--- What is required ---
Exactly how many lines of the data below include the string "resolution"? State the number and nothing more.

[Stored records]

___

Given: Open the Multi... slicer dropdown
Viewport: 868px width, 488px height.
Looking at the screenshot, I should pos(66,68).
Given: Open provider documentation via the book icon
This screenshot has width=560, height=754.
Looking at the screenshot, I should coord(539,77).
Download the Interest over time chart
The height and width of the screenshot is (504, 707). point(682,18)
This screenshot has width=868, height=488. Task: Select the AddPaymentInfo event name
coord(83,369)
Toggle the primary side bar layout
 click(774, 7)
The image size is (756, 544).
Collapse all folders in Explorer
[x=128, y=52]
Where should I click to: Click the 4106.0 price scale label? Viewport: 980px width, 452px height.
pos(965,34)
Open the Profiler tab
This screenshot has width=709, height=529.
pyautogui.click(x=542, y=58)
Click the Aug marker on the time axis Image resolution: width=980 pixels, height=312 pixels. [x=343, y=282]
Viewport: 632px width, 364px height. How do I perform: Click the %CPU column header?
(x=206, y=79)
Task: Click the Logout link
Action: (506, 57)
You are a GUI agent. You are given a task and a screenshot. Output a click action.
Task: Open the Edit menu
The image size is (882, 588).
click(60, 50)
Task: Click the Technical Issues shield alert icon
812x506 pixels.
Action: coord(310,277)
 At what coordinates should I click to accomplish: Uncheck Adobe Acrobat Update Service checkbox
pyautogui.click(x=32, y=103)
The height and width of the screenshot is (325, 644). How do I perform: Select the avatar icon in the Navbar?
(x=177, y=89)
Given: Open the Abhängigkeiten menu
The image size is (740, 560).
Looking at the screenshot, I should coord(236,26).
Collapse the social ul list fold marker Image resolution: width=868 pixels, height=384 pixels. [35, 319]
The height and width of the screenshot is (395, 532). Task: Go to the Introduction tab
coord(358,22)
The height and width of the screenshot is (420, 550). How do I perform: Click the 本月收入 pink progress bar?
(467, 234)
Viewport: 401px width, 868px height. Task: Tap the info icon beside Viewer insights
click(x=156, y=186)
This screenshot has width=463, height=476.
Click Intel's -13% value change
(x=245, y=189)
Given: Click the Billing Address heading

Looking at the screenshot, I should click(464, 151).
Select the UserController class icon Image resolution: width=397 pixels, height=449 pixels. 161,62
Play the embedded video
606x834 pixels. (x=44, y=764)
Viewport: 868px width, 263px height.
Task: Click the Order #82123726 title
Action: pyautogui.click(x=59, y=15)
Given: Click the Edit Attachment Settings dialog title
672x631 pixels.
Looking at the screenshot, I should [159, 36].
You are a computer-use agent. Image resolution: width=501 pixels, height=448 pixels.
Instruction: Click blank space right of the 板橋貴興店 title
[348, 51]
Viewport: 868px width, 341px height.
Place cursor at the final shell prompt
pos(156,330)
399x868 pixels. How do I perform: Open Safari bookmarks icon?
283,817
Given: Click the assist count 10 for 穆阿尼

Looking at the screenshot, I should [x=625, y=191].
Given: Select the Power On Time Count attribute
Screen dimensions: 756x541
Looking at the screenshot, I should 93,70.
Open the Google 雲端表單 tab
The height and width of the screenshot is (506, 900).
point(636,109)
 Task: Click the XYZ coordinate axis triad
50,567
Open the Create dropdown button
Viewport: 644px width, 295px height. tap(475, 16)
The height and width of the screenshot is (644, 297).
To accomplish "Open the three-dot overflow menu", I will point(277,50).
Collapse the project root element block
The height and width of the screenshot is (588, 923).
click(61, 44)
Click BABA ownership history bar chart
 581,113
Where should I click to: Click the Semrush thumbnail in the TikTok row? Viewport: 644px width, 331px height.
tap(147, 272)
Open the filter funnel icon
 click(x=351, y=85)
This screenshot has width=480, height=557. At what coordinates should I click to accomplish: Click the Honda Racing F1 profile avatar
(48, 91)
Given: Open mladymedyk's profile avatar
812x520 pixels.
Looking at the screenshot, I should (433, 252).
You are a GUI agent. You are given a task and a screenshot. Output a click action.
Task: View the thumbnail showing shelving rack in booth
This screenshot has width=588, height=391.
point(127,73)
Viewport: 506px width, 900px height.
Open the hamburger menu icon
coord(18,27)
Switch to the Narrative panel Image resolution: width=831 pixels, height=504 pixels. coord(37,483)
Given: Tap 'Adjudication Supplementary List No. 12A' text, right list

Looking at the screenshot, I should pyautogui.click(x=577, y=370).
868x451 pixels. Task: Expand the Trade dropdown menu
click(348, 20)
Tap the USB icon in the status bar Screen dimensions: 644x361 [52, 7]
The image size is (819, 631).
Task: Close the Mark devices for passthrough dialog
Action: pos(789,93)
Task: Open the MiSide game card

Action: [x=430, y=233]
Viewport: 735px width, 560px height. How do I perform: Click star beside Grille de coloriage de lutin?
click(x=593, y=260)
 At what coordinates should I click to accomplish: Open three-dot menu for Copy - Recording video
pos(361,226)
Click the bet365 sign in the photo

___

--- Solution ---
5